Aarhus University Seal

Sapere Aude grant to Nathalie Van Den Berge

Assistant Professor Nathalie Van Den Berge from Department of Nuclear Medicine & PET-Centre at Aarhus University Hospital has received a Sapere Aude Research Leader grant from Independent Research Fund Denmark for the project: "Early identification of parkinson's disease subtypes".

In Parkinson's disease (PD), the pathology can propagate along the brain-body axis, affecting multiple  organs along the way. Recent evidence indicates the existence of two subtypes: a body-first or a brain-first subtype. The place where the very first pathology arises (in the body (usually the gut) or in the brain), appears to determine the sequence of organs and symptoms involved during disease development. The peripheral organs are affected prior to the brain in the body-first type, and the opposite occurs in the brain-first subtype. Furthermore, the cellular environment affects the morphology of the pathology, which is associated to disease severity.
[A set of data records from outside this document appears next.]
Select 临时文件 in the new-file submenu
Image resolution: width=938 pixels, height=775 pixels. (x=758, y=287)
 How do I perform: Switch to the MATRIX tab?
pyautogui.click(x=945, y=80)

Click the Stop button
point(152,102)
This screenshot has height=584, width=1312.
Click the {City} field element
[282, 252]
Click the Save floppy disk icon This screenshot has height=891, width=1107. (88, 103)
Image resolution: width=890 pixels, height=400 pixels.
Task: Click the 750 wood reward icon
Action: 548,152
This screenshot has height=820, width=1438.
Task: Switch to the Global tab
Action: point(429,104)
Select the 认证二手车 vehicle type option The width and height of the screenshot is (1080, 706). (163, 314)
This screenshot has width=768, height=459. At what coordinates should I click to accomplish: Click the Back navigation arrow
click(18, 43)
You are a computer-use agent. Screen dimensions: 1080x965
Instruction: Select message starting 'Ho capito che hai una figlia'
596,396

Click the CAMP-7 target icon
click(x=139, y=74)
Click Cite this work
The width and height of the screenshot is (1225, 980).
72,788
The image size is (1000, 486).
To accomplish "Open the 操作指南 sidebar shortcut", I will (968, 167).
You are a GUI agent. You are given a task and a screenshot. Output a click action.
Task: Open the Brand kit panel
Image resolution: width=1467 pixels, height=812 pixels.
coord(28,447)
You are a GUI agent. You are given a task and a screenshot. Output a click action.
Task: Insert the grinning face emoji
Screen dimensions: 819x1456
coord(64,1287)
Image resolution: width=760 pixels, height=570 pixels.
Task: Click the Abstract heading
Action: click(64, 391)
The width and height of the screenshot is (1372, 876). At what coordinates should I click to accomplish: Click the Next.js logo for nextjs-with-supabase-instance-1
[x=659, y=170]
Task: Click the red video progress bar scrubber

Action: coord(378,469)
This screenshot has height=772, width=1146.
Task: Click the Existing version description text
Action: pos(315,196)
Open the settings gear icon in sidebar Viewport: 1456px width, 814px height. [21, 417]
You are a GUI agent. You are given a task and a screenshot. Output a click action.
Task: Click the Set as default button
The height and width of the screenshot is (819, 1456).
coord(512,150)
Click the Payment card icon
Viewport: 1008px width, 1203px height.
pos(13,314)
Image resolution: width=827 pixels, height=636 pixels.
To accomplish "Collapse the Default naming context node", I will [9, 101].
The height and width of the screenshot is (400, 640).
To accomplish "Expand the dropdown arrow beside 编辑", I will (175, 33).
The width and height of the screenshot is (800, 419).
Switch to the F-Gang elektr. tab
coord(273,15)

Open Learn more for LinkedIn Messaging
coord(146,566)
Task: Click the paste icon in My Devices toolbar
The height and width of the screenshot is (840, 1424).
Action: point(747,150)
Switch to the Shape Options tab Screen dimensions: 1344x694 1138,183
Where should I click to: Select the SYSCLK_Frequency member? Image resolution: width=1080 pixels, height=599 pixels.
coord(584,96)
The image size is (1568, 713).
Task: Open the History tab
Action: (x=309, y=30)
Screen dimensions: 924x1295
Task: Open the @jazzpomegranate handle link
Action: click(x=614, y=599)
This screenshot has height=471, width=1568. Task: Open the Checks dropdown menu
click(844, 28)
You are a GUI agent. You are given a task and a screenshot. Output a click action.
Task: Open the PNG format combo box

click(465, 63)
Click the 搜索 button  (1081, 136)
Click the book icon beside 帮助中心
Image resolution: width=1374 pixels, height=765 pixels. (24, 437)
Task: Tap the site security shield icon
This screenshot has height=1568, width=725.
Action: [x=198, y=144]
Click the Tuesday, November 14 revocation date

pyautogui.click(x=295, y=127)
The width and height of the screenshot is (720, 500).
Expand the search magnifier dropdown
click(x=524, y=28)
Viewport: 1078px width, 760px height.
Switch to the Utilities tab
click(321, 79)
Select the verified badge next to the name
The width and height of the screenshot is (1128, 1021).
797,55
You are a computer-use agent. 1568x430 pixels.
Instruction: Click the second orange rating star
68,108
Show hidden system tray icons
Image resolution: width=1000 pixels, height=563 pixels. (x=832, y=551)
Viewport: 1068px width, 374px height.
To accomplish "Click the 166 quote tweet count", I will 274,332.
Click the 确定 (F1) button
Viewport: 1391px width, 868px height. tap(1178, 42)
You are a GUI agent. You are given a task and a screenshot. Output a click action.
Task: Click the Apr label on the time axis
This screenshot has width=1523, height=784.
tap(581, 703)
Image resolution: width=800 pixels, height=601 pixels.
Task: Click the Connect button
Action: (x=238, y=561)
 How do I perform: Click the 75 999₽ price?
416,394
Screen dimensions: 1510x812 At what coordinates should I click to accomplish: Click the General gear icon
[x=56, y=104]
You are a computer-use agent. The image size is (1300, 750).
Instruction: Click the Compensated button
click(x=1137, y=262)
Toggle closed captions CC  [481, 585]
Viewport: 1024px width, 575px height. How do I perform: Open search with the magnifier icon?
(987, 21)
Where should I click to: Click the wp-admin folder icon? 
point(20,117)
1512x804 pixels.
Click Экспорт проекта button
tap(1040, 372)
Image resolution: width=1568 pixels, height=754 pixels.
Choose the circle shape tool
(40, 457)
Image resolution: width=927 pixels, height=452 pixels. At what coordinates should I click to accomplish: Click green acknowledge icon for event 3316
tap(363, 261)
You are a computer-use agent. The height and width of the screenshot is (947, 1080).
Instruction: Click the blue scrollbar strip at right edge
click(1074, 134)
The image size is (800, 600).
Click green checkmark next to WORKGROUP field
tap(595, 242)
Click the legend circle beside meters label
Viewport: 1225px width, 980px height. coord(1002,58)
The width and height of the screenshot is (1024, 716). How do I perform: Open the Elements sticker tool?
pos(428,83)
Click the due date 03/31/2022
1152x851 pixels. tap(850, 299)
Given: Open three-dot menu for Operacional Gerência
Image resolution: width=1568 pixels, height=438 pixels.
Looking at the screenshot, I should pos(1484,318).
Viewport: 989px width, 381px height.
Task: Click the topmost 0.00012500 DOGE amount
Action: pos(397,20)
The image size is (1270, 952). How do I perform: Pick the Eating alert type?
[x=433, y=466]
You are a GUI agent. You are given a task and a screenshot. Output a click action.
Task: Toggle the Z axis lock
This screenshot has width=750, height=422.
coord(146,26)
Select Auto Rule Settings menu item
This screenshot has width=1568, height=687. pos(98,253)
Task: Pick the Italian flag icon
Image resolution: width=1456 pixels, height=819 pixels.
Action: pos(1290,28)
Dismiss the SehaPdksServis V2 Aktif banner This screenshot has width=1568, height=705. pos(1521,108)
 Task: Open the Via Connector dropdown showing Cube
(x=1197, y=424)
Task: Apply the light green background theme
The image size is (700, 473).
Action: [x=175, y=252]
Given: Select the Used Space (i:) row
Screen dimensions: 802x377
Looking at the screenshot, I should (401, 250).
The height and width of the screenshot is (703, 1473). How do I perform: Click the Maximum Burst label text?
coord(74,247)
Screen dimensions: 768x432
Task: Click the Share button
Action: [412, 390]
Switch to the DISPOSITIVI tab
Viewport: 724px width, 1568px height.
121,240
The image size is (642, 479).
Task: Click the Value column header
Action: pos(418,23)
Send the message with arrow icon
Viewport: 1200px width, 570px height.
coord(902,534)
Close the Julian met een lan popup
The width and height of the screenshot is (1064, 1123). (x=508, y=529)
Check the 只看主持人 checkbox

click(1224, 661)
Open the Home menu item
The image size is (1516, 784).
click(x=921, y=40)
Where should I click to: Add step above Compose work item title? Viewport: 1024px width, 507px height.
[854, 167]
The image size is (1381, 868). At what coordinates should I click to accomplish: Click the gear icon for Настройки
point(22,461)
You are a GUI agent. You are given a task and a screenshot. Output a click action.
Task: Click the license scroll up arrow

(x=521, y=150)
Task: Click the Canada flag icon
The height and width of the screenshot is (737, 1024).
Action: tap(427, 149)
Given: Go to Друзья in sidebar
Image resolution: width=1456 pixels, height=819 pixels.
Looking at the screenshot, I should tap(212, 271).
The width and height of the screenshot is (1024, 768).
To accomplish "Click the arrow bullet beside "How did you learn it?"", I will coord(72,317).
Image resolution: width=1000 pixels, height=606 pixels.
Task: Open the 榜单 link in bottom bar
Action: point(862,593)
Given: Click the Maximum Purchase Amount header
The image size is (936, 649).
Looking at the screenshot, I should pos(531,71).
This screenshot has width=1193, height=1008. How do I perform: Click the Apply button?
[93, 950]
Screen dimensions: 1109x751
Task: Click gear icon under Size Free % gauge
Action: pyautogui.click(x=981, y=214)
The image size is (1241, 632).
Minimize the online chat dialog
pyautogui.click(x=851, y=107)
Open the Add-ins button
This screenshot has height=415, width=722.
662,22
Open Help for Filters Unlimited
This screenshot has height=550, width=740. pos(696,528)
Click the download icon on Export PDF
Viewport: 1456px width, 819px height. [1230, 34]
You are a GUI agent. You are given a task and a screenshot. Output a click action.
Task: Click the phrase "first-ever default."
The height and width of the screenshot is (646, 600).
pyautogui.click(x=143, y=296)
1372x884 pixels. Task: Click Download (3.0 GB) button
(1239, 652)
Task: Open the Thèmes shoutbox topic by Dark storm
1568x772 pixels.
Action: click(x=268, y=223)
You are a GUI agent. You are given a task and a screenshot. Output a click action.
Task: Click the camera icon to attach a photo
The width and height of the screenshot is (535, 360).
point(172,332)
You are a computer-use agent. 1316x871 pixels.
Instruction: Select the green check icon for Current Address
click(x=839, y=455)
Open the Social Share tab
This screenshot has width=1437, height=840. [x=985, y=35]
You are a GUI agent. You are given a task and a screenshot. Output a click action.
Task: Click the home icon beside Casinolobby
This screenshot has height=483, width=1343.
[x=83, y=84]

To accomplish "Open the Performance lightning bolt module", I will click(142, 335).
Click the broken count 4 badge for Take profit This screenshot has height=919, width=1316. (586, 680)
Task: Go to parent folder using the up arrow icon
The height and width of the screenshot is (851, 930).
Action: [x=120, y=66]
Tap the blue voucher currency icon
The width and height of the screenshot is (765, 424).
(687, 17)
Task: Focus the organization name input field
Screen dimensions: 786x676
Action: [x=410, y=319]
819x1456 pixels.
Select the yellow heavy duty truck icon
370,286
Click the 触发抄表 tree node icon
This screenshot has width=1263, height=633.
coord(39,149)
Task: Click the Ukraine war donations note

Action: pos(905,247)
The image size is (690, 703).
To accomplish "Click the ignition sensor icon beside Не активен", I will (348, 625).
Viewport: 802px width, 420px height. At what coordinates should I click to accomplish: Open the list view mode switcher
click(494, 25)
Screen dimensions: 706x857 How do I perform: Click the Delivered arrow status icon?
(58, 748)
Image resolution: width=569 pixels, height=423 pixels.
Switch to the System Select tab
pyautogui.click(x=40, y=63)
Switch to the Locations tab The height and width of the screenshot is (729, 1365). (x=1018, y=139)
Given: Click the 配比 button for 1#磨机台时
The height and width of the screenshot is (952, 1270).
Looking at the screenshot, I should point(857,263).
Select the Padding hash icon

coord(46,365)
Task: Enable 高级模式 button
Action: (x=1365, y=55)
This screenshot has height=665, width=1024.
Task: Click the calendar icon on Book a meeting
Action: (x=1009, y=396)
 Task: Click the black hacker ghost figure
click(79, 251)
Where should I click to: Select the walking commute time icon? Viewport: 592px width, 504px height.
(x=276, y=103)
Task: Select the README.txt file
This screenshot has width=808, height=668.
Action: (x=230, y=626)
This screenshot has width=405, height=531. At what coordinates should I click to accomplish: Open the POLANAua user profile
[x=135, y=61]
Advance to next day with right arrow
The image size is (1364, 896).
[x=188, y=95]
And, the cellular environment in the gut is very different from the one in the brain. Hence, I hypothesize that both the location of the initial pathology and pathology morphology are interdependent determinants of the clinical and histopathological profile of PD subtypes. This hypothesis is the basis of the project, as I aim to develop animal models of body-first and brain-first PD subtypes that include the stepwise involvement of multiple organs from early to late disease stages. I will also study subtype-specific differences in the pathology morphology in easy accessible peripheral tissues or fluids to identify early disease indicators. Identification of the different PD subtypes in early stages of the disease will eventually enable personalized medicine, which will be especially beneficial in the body-first subtype where damage in the brain is still limited at early disease stages.